Ehime University has led an experimental study showing that the formation efficiency of Fe3+ via redox disproportionation of Fe2+ in metal-saturated magma under high pressures corresponding to the depth of the lower mantle is higher than previously thought. In this reaction, Fe3+ and metallic iron (Fe0) are formed from 2Fe2+, and the segregation of Fe0 into the core increases the content of Fe3+ in the residual magma and its oxidation state.

Quenched Texture of the Recovered Sample

The bright area at the center of the image shows quenched metallic melt and the surrounding grey area indicates quenched silicate melt. The sample was encapsulated into a graphite capsule, which is transformed into diamond during heating experiments. Credit: Geodynamics Research Center, Ehime University

The experimental results indicate that the Fe3+ content of the Earth’s magma ocean during core formation was about one order of magnitude higher than the present upper mantle. This suggests that the magma ocean was much more oxidizing than the present Earth’s mantle after the core formation, and the atmosphere formed by the degassing of volatiles from such a highly oxidizing magma would have been rich in CO2 and SO2.

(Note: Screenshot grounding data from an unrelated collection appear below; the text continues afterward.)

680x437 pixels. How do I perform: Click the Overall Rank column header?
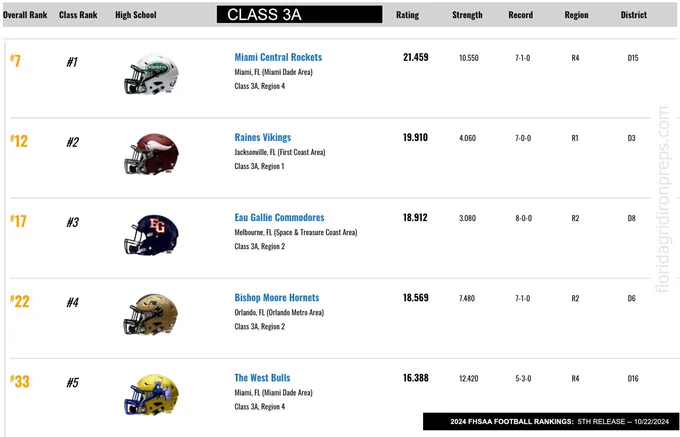(x=25, y=15)
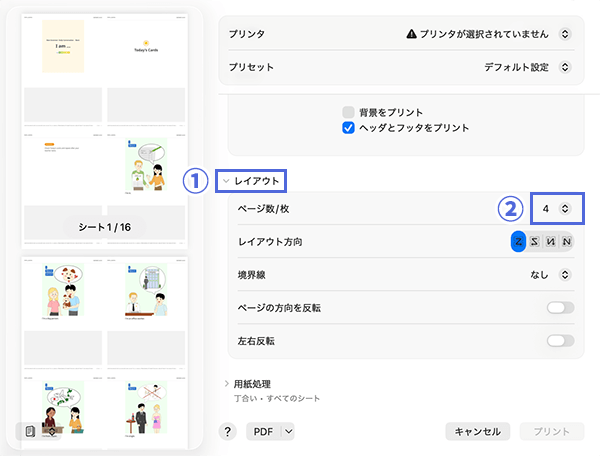This screenshot has width=600, height=456.
Task: Select the N-pattern layout direction icon
Action: click(x=567, y=241)
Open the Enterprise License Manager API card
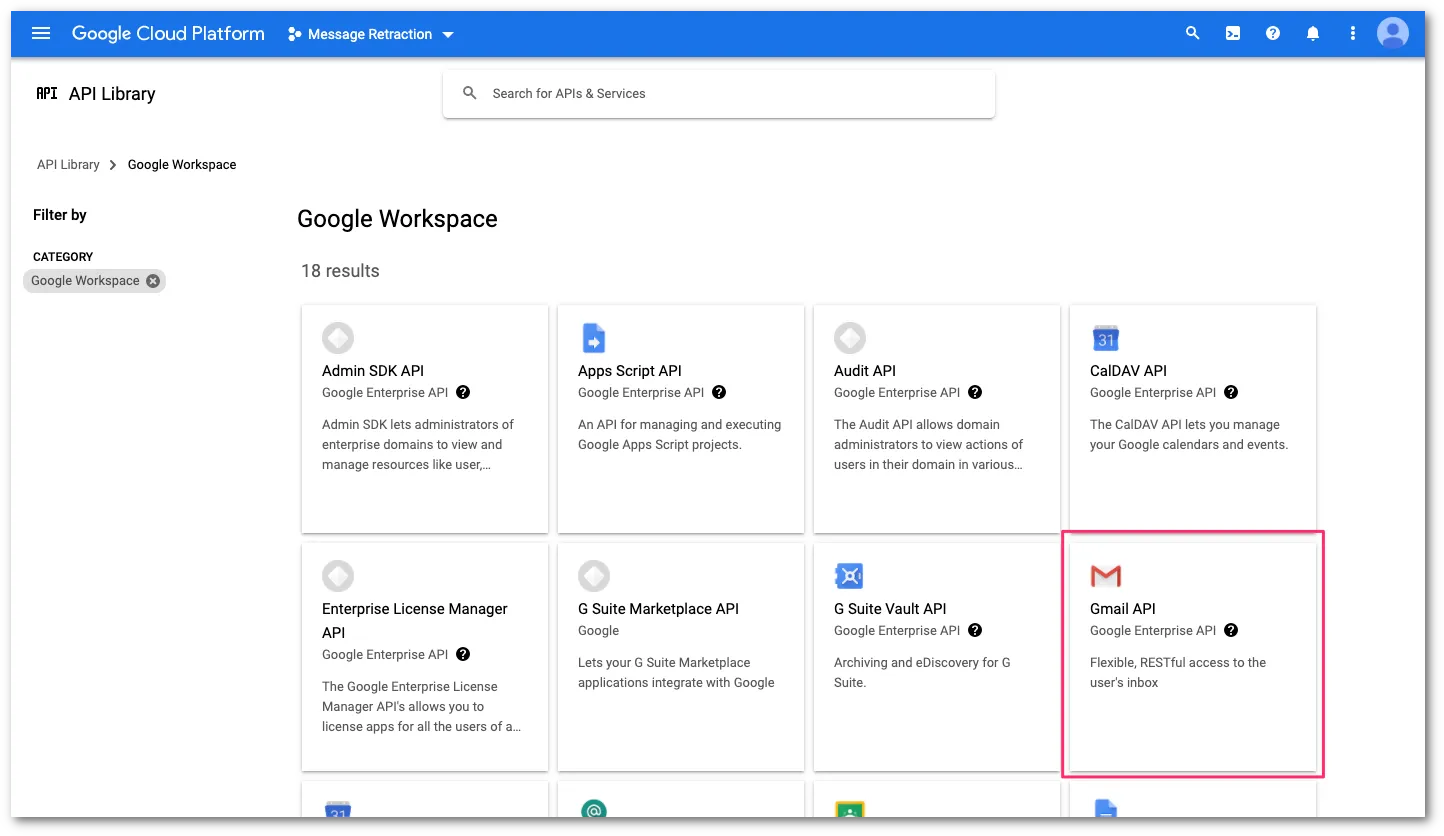The width and height of the screenshot is (1444, 836). click(424, 655)
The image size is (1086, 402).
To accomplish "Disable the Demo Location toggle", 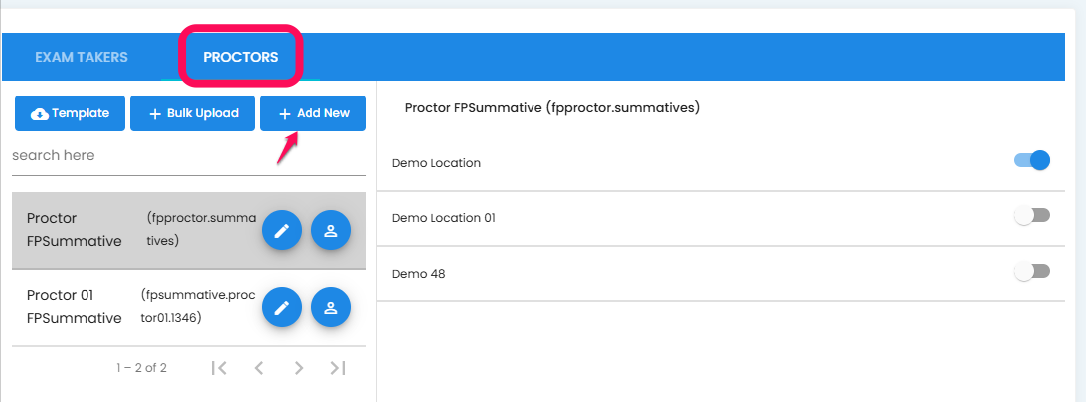I will click(1032, 161).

In addition, the authors found that the estimated oxidation state of the Earth’s magma ocean can explain that of Hadean magmas of more than 4 billion years ago by inference from geological records.

Because the formation efficiency of biomolecules in a CO2-rich atmosphere is quite low, the authors speculated that the late accretion of reducing materials after the formation of the Earth played an important role in supplying biologically available organic molecules and the formation of a habitable environment.

Reference: “Hadean mantle oxidation inferred from melting of peridotite under lower-mantle conditions” by Hideharu Kuwahara, Ryoichi Nakada, Shintaro Kadoya, Takashi Yoshino and Tetsuo Irifune, 4 May 2023, Nature Geoscience.
DOI: 10.1038/s41561-023-01169-4

The study was funded by the Japan Society for the Promotion of Science.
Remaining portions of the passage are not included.